----- Excerpted records
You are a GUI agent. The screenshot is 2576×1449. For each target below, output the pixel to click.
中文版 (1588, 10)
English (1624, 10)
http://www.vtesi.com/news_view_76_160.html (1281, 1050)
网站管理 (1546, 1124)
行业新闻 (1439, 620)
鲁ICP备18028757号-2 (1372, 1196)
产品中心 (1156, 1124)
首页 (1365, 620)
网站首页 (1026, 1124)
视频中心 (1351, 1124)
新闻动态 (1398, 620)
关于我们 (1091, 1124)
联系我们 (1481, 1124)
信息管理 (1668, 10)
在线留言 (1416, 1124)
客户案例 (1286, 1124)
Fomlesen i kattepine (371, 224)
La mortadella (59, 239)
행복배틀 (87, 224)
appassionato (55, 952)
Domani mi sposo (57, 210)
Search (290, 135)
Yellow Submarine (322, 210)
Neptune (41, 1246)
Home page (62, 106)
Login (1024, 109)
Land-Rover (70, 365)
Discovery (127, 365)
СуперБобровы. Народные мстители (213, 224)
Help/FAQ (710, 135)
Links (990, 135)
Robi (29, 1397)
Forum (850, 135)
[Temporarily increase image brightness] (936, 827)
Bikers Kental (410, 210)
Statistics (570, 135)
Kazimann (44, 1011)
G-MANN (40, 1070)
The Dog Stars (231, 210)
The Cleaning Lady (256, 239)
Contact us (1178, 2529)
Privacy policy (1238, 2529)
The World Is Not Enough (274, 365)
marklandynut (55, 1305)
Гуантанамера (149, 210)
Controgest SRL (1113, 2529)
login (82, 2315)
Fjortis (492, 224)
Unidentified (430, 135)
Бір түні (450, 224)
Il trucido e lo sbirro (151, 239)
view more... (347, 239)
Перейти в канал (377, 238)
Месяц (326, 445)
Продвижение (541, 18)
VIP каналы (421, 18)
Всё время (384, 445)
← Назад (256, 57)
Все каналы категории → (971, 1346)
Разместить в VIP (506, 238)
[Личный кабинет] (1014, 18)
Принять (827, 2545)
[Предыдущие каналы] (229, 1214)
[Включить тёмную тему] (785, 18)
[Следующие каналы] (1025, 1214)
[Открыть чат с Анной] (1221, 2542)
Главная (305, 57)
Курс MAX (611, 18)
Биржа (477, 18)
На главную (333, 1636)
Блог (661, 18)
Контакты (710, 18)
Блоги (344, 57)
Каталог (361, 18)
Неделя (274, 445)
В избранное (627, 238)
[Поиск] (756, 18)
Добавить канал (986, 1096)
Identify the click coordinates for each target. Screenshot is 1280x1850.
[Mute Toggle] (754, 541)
----------
■ **Work instructions**
Retype only the lines running from the line with "Fjortis (492, 224)" to the end of the listing, including both of those lines.

■ **Problem solution**
Fjortis (492, 224)
Unidentified (430, 135)
Бір түні (450, 224)
Il trucido e lo sbirro (151, 239)
view more... (347, 239)
Перейти в канал (377, 238)
Месяц (326, 445)
Продвижение (541, 18)
VIP каналы (421, 18)
Всё время (384, 445)
← Назад (256, 57)
Все каналы категории → (971, 1346)
Разместить в VIP (506, 238)
[Личный кабинет] (1014, 18)
Принять (827, 2545)
[Предыдущие каналы] (229, 1214)
[Включить тёмную тему] (785, 18)
[Следующие каналы] (1025, 1214)
[Открыть чат с Анной] (1221, 2542)
Главная (305, 57)
Курс MAX (611, 18)
Биржа (477, 18)
На главную (333, 1636)
Блог (661, 18)
Контакты (710, 18)
Блоги (344, 57)
Каталог (361, 18)
Неделя (274, 445)
В избранное (627, 238)
[Поиск] (756, 18)
Добавить канал (986, 1096)
Identify the click coordinates for each target. Screenshot is 1280x1850.
[Mute Toggle] (754, 541)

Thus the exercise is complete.